Task to complete ->
Print each line exactly, beginning with the one where "You are a GUI" appears and ending at the last line below.
━━━━━━━━━━━━━━━━━━━━━━━━━━━━━━
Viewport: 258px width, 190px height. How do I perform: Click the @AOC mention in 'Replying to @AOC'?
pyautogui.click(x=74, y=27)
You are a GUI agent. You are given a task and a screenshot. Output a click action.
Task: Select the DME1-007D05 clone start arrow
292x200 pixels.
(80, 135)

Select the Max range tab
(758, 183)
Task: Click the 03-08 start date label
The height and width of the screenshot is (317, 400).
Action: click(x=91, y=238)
━━━━━━━━━━━━━━━━━━━━━━━━━━━━━━
Problem solution ->
You are a GUI agent. You are given a task and a screenshot. Output a click action.
Task: Select the DME1-007D05 clone start arrow
292x200 pixels.
(80, 135)

Select the Max range tab
(758, 183)
Task: Click the 03-08 start date label
The height and width of the screenshot is (317, 400).
Action: click(x=91, y=238)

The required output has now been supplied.